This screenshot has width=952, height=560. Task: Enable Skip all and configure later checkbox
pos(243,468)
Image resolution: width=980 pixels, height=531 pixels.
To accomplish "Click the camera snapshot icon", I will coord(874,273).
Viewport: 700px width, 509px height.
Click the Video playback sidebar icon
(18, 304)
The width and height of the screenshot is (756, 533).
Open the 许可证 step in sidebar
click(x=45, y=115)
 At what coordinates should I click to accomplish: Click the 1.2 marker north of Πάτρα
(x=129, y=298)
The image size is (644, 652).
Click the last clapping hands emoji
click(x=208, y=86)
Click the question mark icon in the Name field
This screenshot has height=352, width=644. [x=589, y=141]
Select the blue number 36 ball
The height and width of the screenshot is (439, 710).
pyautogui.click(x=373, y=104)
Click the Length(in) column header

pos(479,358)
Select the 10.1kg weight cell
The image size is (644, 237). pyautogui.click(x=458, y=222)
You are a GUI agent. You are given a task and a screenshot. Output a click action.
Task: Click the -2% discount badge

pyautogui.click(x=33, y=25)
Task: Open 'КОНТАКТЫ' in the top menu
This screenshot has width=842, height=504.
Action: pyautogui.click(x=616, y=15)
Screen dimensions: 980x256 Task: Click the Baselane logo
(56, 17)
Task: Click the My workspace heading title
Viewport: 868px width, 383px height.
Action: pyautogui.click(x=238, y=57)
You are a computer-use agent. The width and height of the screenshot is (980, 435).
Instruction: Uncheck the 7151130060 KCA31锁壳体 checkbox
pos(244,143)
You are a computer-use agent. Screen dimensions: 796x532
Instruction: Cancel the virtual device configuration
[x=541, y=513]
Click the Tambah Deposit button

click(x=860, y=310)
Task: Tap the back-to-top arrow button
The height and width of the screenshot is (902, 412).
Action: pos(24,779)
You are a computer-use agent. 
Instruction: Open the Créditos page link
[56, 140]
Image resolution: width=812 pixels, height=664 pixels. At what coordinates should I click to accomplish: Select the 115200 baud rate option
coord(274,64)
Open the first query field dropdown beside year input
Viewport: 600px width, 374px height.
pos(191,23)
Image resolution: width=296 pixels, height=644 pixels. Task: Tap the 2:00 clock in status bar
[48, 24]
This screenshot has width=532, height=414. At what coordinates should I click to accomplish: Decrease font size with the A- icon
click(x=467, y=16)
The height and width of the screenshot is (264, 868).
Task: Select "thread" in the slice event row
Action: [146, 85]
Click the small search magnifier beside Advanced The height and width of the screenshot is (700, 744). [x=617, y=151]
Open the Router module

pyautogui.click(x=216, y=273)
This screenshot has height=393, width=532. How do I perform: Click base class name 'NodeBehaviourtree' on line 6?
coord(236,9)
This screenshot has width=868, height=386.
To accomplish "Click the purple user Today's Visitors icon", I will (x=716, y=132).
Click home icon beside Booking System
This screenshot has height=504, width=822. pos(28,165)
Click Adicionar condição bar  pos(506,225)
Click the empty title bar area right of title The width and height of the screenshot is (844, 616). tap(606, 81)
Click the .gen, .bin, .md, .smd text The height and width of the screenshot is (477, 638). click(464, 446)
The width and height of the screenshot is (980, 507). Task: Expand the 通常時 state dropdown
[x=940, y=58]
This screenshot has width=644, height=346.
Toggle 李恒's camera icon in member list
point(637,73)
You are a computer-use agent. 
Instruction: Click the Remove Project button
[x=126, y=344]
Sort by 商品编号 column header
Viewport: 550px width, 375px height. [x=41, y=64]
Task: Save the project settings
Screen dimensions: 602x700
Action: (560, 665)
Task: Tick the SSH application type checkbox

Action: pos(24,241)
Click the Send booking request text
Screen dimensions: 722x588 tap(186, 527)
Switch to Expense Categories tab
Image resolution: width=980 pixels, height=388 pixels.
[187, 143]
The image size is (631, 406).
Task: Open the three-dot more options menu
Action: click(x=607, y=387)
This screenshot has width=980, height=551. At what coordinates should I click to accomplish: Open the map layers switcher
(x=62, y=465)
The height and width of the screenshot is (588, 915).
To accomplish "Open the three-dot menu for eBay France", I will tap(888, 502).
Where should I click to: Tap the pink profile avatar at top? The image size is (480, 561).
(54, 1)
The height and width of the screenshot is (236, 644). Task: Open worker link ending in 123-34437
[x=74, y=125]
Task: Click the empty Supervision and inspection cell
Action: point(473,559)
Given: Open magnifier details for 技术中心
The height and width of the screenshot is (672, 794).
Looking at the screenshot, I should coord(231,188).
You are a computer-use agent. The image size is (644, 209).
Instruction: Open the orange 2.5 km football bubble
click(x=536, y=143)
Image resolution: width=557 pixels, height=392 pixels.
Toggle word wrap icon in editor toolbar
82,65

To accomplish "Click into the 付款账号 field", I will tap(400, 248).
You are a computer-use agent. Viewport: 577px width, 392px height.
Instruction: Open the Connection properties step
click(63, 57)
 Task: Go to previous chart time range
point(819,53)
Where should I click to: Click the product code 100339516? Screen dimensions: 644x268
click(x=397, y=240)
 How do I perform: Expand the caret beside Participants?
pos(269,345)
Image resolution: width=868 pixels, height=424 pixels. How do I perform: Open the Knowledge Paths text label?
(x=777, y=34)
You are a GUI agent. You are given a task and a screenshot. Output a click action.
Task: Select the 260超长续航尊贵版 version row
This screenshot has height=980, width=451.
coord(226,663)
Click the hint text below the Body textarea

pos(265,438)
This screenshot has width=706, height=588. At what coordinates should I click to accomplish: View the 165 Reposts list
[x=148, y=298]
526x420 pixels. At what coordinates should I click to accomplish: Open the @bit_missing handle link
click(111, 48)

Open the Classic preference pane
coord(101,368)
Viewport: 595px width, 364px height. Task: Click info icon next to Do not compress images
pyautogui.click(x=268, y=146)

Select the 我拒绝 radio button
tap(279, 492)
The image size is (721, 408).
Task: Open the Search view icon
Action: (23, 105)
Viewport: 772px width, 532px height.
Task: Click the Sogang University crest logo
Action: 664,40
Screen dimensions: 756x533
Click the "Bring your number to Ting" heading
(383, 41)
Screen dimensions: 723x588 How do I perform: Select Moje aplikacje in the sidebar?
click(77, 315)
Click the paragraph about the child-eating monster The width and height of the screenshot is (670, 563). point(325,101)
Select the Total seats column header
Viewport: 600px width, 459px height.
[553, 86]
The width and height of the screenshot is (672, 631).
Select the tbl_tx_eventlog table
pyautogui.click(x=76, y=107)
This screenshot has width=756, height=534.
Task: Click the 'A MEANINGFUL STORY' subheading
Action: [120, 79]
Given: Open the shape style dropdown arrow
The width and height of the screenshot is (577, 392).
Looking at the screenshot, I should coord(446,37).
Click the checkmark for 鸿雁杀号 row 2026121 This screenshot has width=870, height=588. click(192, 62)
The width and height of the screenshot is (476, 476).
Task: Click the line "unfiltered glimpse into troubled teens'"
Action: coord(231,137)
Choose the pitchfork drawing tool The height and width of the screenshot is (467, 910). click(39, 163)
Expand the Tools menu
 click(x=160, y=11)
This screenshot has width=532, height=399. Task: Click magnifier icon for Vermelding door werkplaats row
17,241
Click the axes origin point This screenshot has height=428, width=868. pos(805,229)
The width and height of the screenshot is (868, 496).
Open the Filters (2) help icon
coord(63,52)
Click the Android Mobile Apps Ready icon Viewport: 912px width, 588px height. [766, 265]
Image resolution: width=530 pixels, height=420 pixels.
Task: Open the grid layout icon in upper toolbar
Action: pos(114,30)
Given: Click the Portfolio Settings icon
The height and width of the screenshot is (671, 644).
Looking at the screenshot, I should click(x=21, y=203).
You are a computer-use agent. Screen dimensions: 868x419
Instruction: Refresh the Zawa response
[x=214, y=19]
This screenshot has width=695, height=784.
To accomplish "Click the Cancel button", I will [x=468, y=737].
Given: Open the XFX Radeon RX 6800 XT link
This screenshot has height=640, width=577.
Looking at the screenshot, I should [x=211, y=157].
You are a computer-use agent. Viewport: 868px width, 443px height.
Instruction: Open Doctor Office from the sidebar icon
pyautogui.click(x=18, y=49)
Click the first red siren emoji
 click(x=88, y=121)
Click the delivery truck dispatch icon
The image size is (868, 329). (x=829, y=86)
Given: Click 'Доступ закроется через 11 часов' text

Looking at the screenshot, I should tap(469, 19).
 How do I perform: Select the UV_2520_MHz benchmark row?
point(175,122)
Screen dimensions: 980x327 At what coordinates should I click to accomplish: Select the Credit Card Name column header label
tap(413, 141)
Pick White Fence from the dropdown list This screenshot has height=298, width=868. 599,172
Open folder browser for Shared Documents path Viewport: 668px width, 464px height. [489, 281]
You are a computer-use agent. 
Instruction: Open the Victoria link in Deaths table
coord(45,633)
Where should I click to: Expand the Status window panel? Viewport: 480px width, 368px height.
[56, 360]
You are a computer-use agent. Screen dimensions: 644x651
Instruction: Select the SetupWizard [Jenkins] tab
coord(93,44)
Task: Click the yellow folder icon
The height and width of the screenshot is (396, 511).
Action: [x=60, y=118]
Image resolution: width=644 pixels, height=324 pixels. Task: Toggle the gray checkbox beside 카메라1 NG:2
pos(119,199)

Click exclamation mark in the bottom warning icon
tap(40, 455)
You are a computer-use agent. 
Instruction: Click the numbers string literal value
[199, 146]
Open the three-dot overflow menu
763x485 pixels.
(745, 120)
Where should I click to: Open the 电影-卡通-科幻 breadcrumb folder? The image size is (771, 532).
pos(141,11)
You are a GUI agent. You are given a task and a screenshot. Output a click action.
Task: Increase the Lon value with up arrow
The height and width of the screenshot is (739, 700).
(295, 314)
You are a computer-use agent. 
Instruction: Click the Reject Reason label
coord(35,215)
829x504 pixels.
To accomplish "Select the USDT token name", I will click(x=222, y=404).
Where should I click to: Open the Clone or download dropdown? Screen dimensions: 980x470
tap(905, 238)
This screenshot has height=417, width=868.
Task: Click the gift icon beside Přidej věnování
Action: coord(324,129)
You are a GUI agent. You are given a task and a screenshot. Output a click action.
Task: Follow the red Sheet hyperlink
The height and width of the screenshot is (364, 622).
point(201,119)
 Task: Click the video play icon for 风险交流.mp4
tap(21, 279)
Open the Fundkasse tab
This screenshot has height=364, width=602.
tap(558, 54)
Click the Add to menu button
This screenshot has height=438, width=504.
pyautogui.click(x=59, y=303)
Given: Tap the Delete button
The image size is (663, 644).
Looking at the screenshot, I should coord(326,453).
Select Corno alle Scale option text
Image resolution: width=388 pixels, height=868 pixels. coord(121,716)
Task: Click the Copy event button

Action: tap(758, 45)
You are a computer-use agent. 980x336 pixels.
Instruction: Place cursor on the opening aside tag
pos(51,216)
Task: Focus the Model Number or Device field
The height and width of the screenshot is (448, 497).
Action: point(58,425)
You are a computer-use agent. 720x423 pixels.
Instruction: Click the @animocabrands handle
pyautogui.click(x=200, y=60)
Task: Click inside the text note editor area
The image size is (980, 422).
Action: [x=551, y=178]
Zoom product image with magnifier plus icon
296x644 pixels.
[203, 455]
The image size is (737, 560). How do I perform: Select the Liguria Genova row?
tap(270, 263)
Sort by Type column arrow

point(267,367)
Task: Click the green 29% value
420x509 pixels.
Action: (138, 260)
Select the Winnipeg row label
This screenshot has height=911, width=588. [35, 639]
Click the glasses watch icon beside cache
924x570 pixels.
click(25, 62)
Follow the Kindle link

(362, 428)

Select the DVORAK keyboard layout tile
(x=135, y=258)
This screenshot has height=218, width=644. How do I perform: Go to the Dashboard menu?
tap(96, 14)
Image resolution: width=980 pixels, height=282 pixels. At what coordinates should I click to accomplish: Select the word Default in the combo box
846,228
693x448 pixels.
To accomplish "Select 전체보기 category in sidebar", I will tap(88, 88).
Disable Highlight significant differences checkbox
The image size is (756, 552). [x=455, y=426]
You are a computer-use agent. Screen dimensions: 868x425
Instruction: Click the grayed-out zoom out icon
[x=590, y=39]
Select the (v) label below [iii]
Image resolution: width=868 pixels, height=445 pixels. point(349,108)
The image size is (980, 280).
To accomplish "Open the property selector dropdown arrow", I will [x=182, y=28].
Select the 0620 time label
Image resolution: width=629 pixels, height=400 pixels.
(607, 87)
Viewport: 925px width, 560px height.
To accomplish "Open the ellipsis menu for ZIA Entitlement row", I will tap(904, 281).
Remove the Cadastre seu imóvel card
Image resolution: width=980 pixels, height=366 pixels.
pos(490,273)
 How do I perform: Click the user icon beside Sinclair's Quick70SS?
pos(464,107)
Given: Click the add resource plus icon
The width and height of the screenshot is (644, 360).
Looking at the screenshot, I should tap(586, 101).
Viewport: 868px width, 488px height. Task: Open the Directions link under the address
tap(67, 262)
^^^^^^^^
The task.
Copy exactly the stretch of data above from the line with "Open folder browser" through the line with "You are a computer-use agent. Screen dimensions: 644x651", and omit all other lines.

Response box.
Open folder browser for Shared Documents path Viewport: 668px width, 464px height. [489, 281]
You are a computer-use agent. 
Instruction: Open the Victoria link in Deaths table
coord(45,633)
Where should I click to: Expand the Status window panel? Viewport: 480px width, 368px height.
[56, 360]
You are a computer-use agent. Screen dimensions: 644x651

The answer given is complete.